* BEGIN Supplied entries *

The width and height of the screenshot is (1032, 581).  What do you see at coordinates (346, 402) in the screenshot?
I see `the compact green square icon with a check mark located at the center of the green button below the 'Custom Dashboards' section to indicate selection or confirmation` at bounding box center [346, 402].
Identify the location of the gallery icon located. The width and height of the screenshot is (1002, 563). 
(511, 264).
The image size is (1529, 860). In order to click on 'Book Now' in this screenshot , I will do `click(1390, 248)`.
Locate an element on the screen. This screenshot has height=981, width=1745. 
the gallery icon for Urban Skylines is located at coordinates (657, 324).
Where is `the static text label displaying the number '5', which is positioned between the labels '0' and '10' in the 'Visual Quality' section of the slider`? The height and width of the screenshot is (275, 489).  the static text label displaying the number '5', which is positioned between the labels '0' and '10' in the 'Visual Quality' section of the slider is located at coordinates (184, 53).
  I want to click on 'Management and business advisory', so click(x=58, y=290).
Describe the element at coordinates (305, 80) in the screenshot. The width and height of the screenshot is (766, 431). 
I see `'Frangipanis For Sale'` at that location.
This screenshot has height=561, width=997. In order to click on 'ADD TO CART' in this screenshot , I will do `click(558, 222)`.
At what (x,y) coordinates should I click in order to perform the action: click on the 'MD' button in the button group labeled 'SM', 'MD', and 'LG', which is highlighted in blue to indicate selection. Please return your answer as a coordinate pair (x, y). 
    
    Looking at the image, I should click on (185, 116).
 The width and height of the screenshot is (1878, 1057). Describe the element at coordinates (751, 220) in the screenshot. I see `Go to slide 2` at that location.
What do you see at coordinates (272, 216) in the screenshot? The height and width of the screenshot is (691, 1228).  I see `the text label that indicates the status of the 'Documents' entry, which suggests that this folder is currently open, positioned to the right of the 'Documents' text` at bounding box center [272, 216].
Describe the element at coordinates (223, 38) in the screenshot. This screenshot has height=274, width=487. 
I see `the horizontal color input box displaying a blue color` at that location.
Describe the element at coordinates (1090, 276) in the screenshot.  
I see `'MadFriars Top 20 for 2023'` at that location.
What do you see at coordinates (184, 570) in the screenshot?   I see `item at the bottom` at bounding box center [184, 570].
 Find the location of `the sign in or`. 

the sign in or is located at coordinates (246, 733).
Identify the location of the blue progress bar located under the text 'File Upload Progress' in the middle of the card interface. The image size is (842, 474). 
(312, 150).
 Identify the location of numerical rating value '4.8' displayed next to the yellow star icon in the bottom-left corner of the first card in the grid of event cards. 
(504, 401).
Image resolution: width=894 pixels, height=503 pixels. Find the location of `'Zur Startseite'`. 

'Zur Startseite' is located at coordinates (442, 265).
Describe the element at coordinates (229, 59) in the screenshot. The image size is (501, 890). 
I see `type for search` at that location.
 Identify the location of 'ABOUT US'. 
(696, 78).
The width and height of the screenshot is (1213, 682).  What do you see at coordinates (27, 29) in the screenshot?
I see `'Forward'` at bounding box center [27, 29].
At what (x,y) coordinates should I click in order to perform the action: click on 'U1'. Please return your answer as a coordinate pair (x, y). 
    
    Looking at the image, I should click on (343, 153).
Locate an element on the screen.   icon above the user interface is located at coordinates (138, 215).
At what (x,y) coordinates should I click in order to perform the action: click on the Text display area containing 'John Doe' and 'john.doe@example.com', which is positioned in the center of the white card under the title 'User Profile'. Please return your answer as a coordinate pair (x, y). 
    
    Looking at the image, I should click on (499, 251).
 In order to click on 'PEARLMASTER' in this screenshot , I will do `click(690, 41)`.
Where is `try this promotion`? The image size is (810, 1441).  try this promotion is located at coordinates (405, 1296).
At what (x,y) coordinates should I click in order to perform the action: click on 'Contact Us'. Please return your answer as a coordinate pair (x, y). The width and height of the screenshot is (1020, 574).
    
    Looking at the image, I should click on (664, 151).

* END Supplied entries *

Task |
Rewrite every line of the items above as a Markdown table with the columns "Row" and "Line," numbering each row and leaving out blank lines.

Result for this task |
| Row | Line |
|---|---|
| 1 | The width and height of the screenshot is (1032, 581).  What do you see at coordinates (346, 402) in the screenshot? |
| 2 | I see `the compact green square icon with a check mark located at the center of the green button below the 'Custom Dashboards' section to indicate selection or confirmation` at bounding box center [346, 402]. |
| 3 | Identify the location of the gallery icon located. The width and height of the screenshot is (1002, 563).  |
| 4 | (511, 264). |
| 5 | The image size is (1529, 860). In order to click on 'Book Now' in this screenshot , I will do `click(1390, 248)`. |
| 6 | Locate an element on the screen. This screenshot has height=981, width=1745.  |
| 7 | the gallery icon for Urban Skylines is located at coordinates (657, 324). |
| 8 | Where is `the static text label displaying the number '5', which is positioned between the labels '0' and '10' in the 'Visual Quality' section of the slider`? The height and width of the screenshot is (275, 489).  the static text label displaying the number '5', which is positioned between the labels '0' and '10' in the 'Visual Quality' section of the slider is located at coordinates (184, 53). |
| 9 |   I want to click on 'Management and business advisory', so click(x=58, y=290). |
| 10 | Describe the element at coordinates (305, 80) in the screenshot. The width and height of the screenshot is (766, 431).  |
| 11 | I see `'Frangipanis For Sale'` at that location. |
| 12 | This screenshot has height=561, width=997. In order to click on 'ADD TO CART' in this screenshot , I will do `click(558, 222)`. |
| 13 | At what (x,y) coordinates should I click in order to perform the action: click on the 'MD' button in the button group labeled 'SM', 'MD', and 'LG', which is highlighted in blue to indicate selection. Please return your answer as a coordinate pair (x, y).  |
| 14 |     Looking at the image, I should click on (185, 116). |
| 15 |  The width and height of the screenshot is (1878, 1057). Describe the element at coordinates (751, 220) in the screenshot. I see `Go to slide 2` at that location. |
| 16 | What do you see at coordinates (272, 216) in the screenshot? The height and width of the screenshot is (691, 1228).  I see `the text label that indicates the status of the 'Documents' entry, which suggests that this folder is currently open, positioned to the right of the 'Documents' text` at bounding box center [272, 216]. |
| 17 | Describe the element at coordinates (223, 38) in the screenshot. This screenshot has height=274, width=487.  |
| 18 | I see `the horizontal color input box displaying a blue color` at that location. |
| 19 | Describe the element at coordinates (1090, 276) in the screenshot.   |
| 20 | I see `'MadFriars Top 20 for 2023'` at that location. |
| 21 | What do you see at coordinates (184, 570) in the screenshot?   I see `item at the bottom` at bounding box center [184, 570]. |
| 22 |  Find the location of `the sign in or`.  |
| 23 | the sign in or is located at coordinates (246, 733). |
| 24 | Identify the location of the blue progress bar located under the text 'File Upload Progress' in the middle of the card interface. The image size is (842, 474).  |
| 25 | (312, 150). |
| 26 |  Identify the location of numerical rating value '4.8' displayed next to the yellow star icon in the bottom-left corner of the first card in the grid of event cards.  |
| 27 | (504, 401). |
| 28 | Image resolution: width=894 pixels, height=503 pixels. Find the location of `'Zur Startseite'`.  |
| 29 | 'Zur Startseite' is located at coordinates (442, 265). |
| 30 | Describe the element at coordinates (229, 59) in the screenshot. The image size is (501, 890).  |
| 31 | I see `type for search` at that location. |
| 32 |  Identify the location of 'ABOUT US'.  |
| 33 | (696, 78). |
| 34 | The width and height of the screenshot is (1213, 682).  What do you see at coordinates (27, 29) in the screenshot? |
| 35 | I see `'Forward'` at bounding box center [27, 29]. |
| 36 | At what (x,y) coordinates should I click in order to perform the action: click on 'U1'. Please return your answer as a coordinate pair (x, y).  |
| 37 |     Looking at the image, I should click on (343, 153). |
| 38 | Locate an element on the screen.   icon above the user interface is located at coordinates (138, 215). |
| 39 | At what (x,y) coordinates should I click in order to perform the action: click on the Text display area containing 'John Doe' and 'john.doe@example.com', which is positioned in the center of the white card under the title 'User Profile'. Please return your answer as a coordinate pair (x, y).  |
| 40 |     Looking at the image, I should click on (499, 251). |
| 41 |  In order to click on 'PEARLMASTER' in this screenshot , I will do `click(690, 41)`. |
| 42 | Where is `try this promotion`? The image size is (810, 1441).  try this promotion is located at coordinates (405, 1296). |
| 43 | At what (x,y) coordinates should I click in order to perform the action: click on 'Contact Us'. Please return your answer as a coordinate pair (x, y). The width and height of the screenshot is (1020, 574). |
| 44 |     Looking at the image, I should click on (664, 151). |